- _Uygulanacak Talimatlar_
Aşağıdaki listenin tamamını kopyalayın. Tüm satırlar hiçbir değişiklik yapılmadan yer almalıdır.

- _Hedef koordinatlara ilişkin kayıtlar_
•••••

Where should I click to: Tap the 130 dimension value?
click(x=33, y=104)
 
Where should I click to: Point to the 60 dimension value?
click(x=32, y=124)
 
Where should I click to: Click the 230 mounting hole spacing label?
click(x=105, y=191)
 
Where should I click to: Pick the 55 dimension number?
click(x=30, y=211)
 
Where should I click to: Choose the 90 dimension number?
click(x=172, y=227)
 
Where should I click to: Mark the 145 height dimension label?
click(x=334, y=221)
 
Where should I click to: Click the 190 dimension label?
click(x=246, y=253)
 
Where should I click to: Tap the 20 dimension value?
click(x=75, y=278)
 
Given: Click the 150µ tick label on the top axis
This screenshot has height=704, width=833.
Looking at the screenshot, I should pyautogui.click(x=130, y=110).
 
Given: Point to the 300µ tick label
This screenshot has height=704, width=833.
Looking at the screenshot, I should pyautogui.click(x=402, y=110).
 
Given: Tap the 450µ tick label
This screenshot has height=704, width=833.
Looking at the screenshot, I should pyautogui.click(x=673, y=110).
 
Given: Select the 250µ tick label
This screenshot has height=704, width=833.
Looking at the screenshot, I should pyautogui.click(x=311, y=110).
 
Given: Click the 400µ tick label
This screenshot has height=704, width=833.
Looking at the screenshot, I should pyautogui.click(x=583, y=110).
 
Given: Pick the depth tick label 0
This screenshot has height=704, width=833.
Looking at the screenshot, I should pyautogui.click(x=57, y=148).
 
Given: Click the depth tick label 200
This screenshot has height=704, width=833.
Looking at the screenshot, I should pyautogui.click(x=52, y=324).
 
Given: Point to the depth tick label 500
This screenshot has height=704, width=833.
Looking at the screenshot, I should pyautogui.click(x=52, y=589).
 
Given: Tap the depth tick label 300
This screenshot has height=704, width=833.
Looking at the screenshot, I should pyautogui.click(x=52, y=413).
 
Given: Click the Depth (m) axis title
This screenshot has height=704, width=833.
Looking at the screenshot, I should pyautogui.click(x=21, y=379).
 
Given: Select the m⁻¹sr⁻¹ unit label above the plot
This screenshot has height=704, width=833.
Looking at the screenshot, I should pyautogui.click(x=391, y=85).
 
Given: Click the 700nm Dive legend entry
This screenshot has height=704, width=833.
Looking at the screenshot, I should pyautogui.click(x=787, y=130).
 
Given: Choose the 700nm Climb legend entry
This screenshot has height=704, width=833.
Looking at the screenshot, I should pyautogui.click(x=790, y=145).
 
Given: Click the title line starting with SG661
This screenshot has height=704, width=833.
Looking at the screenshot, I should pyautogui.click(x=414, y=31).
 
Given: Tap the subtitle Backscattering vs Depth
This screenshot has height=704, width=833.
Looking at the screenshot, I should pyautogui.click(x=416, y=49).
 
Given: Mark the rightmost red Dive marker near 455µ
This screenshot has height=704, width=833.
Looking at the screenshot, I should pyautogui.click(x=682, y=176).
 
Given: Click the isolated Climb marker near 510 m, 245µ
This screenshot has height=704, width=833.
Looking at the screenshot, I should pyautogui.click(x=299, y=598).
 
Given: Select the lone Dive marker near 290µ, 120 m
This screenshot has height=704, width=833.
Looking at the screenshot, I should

•••••

- _Problemin Çözümü_
Where should I click to: Tap the 130 dimension value?
click(x=33, y=104)
 
Where should I click to: Point to the 60 dimension value?
click(x=32, y=124)
 
Where should I click to: Click the 230 mounting hole spacing label?
click(x=105, y=191)
 
Where should I click to: Pick the 55 dimension number?
click(x=30, y=211)
 
Where should I click to: Choose the 90 dimension number?
click(x=172, y=227)
 
Where should I click to: Mark the 145 height dimension label?
click(x=334, y=221)
 
Where should I click to: Click the 190 dimension label?
click(x=246, y=253)
 
Where should I click to: Tap the 20 dimension value?
click(x=75, y=278)
 
Given: Click the 150µ tick label on the top axis
This screenshot has height=704, width=833.
Looking at the screenshot, I should pyautogui.click(x=130, y=110).
 
Given: Point to the 300µ tick label
This screenshot has height=704, width=833.
Looking at the screenshot, I should pyautogui.click(x=402, y=110).
 
Given: Tap the 450µ tick label
This screenshot has height=704, width=833.
Looking at the screenshot, I should pyautogui.click(x=673, y=110).
 
Given: Select the 250µ tick label
This screenshot has height=704, width=833.
Looking at the screenshot, I should pyautogui.click(x=311, y=110).
 
Given: Click the 400µ tick label
This screenshot has height=704, width=833.
Looking at the screenshot, I should pyautogui.click(x=583, y=110).
 
Given: Pick the depth tick label 0
This screenshot has height=704, width=833.
Looking at the screenshot, I should pyautogui.click(x=57, y=148).
 
Given: Click the depth tick label 200
This screenshot has height=704, width=833.
Looking at the screenshot, I should pyautogui.click(x=52, y=324).
 
Given: Point to the depth tick label 500
This screenshot has height=704, width=833.
Looking at the screenshot, I should pyautogui.click(x=52, y=589).
 
Given: Tap the depth tick label 300
This screenshot has height=704, width=833.
Looking at the screenshot, I should pyautogui.click(x=52, y=413).
 
Given: Click the Depth (m) axis title
This screenshot has height=704, width=833.
Looking at the screenshot, I should pyautogui.click(x=21, y=379).
 
Given: Select the m⁻¹sr⁻¹ unit label above the plot
This screenshot has height=704, width=833.
Looking at the screenshot, I should pyautogui.click(x=391, y=85).
 
Given: Click the 700nm Dive legend entry
This screenshot has height=704, width=833.
Looking at the screenshot, I should pyautogui.click(x=787, y=130).
 
Given: Choose the 700nm Climb legend entry
This screenshot has height=704, width=833.
Looking at the screenshot, I should pyautogui.click(x=790, y=145).
 
Given: Click the title line starting with SG661
This screenshot has height=704, width=833.
Looking at the screenshot, I should pyautogui.click(x=414, y=31).
 
Given: Tap the subtitle Backscattering vs Depth
This screenshot has height=704, width=833.
Looking at the screenshot, I should pyautogui.click(x=416, y=49).
 
Given: Mark the rightmost red Dive marker near 455µ
This screenshot has height=704, width=833.
Looking at the screenshot, I should pyautogui.click(x=682, y=176).
 
Given: Click the isolated Climb marker near 510 m, 245µ
This screenshot has height=704, width=833.
Looking at the screenshot, I should pyautogui.click(x=299, y=598).
 
Given: Select the lone Dive marker near 290µ, 120 m
This screenshot has height=704, width=833.
Looking at the screenshot, I should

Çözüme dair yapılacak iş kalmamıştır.